→ RECORDS
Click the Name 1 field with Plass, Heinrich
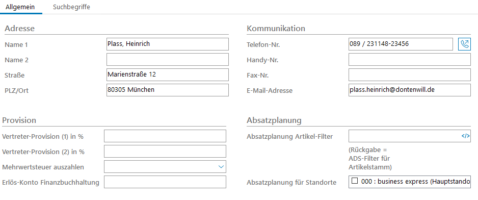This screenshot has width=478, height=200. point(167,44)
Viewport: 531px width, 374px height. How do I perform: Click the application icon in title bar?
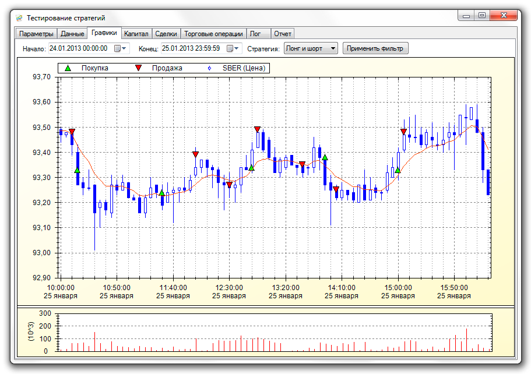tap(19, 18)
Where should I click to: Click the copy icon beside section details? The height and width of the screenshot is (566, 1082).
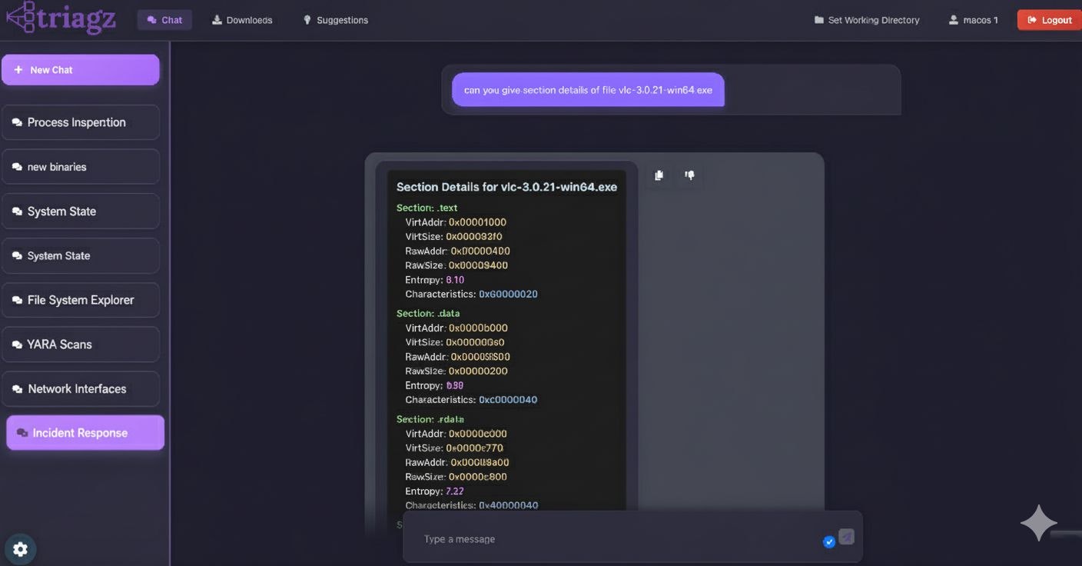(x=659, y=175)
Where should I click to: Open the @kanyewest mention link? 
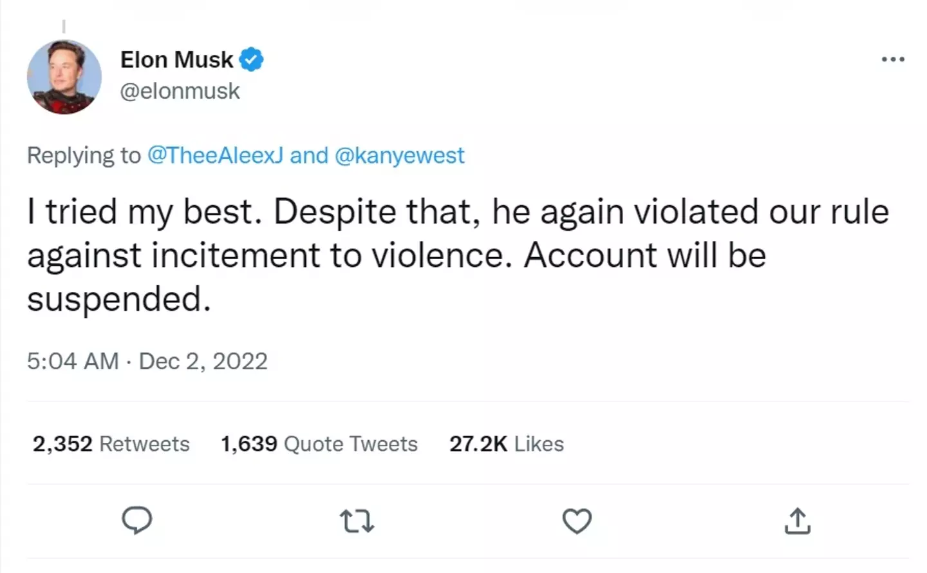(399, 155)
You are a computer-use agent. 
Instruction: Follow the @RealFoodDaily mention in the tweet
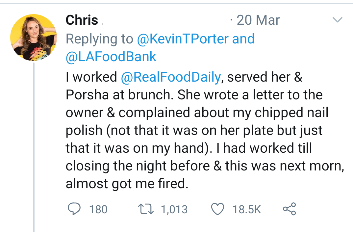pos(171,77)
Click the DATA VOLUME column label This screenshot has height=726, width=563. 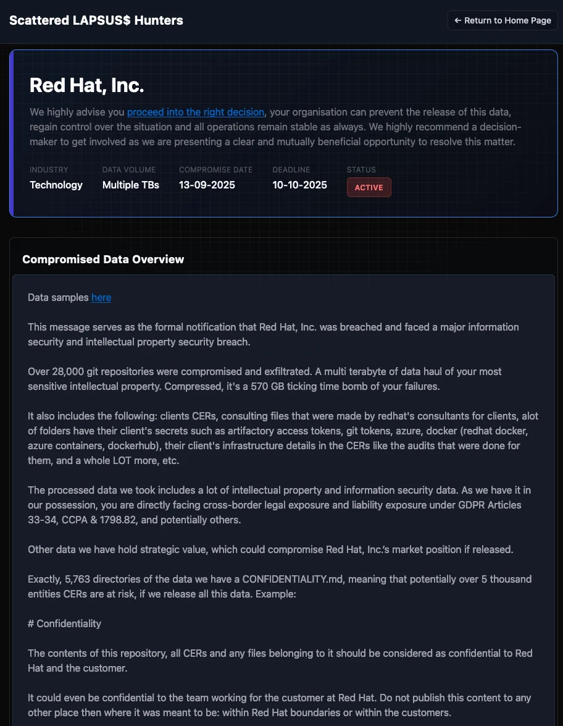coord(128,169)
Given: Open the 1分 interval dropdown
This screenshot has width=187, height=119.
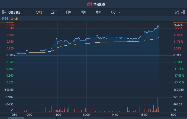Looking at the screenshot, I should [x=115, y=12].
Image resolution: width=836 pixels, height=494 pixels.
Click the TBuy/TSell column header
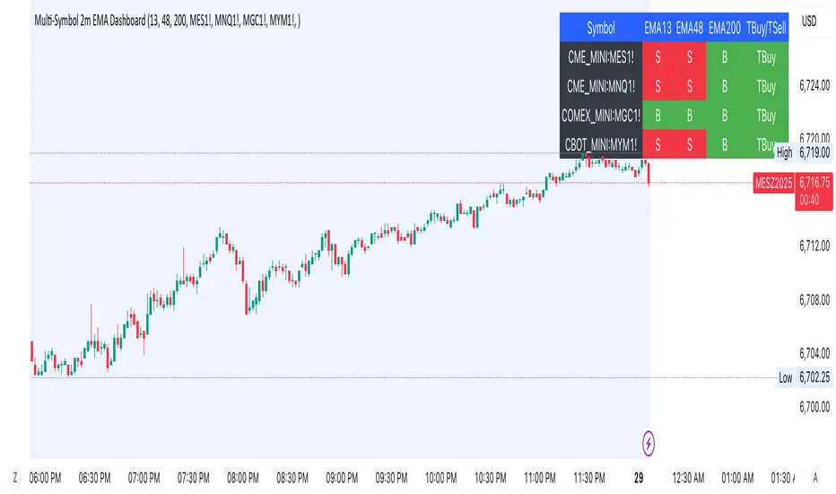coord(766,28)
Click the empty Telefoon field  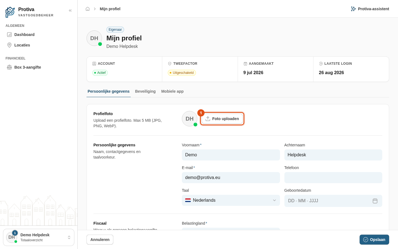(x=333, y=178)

→ EXERCISE GOAL
With the pictures removed, print only the lines starting at the line that has "Where should I click to: Click" and ending at the line that has "You are a computer-use agent.", both ends included, exactly as they stand above.

→ WORKED SOLUTION
Where should I click to: Click the copy icon beside section details? The height and width of the screenshot is (566, 1082).
(x=659, y=175)
Where should I click to: Open the @kanyewest mention link? 
(399, 155)
You are a computer-use agent. 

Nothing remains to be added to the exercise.